The EU Commission gave in to pressure from many member states and drew up a discussion paper on a gas price cap – in time for the meeting of EU energy ministers this Friday in Brussels. The authority is skeptical about such initiatives, just like the federal government. Because setting lower prices could make it more difficult to steer much-needed tanker shipments of liquefied natural gas to Europe. At the same time, consumption could increase. Nevertheless, the commission sent a 16-page analysis to the 27 capitals on Wednesday.

Only on Tuesday did 15 EU governments write a letter to Energy Commissioner Kadri Simson, demanding that she present the first proposals for such a cap at the ministerial meeting on Friday. The discussion paper that Süddeutsche Zeitung does list some options, but it is questionable whether these go far enough for the proponents. The Commission cites negotiating price reductions with gas suppliers such as Norway, the USA or Qatar and establishing long-term energy partnerships to their mutual advantage as the preferred route. Member States could also combine their bargaining power and jointly act as buyers.

In addition, the Commission suggests developing a different price index for liquefied natural gas deliveries. The TTF index used to date primarily reflects the market for pipeline gas and, in the authority’s opinion, does not correctly reflect the situation with liquefied natural gas.
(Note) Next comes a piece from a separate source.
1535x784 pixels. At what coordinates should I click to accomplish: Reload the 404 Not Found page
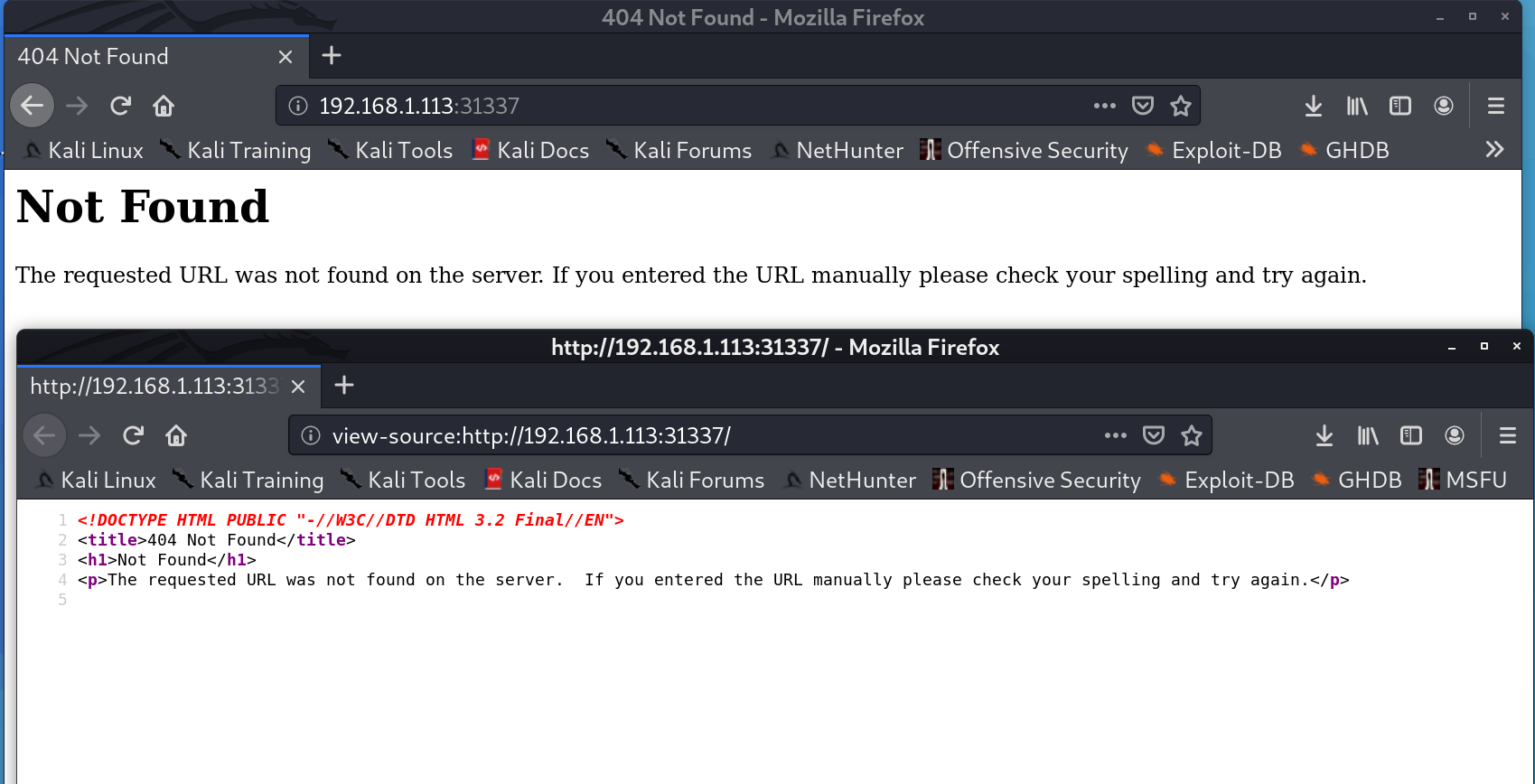pos(120,106)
The Commission paper only proposes a real price cap for imports with regard to imports from Russia. The initiative would ban imports whose price exceeds a limit. This should reduce Russia’s revenues and ease the burden on Europe’s consumers. The Commission admits that the supplier Gazprom could respond to this step with an immediate supply freeze. But thanks to full storage facilities, the EU as a whole would be able to cope, at least if the winter didn’t get too cold, the document says. In any case, Russia only accounts for nine percent of gas imports. At a meeting of energy ministers earlier this month, however, there was strong opposition from some governments, such as Hungary, to such a cap on Russian imports.
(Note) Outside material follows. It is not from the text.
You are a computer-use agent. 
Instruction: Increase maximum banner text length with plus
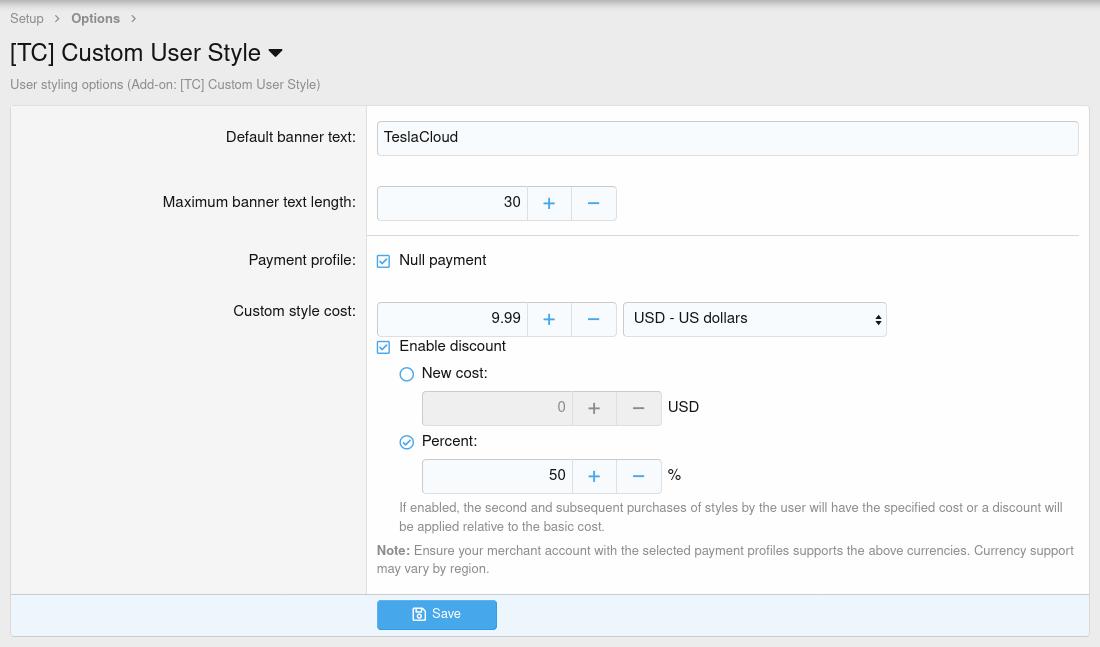(549, 203)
Countries could cap the price of gas power plants

In addition, the Commission brings up the possibility of capping the gas price that power plants have to pay. Then gas-fired power plants could produce electricity more cheaply and the price of electricity would fall. However, governments would have to pay the difference between the real price of gas and the lower set price at which power plants buy the raw material. The governments could use the income that comes from skimming off the profits of cheap power plants, the paper says. Finally, two weeks ago, the Commission presented a draft law that would force member states to set an upper price limit of 180 euros per megawatt hour for suppliers of nuclear, lignite and green electricity. The exchange price for electricity is significantly higher – the difference should go to the states.

Energy ministers could approve this EU law at Friday’s meeting. When it comes to the gas price cap, on the other hand, long discussions will certainly be necessary.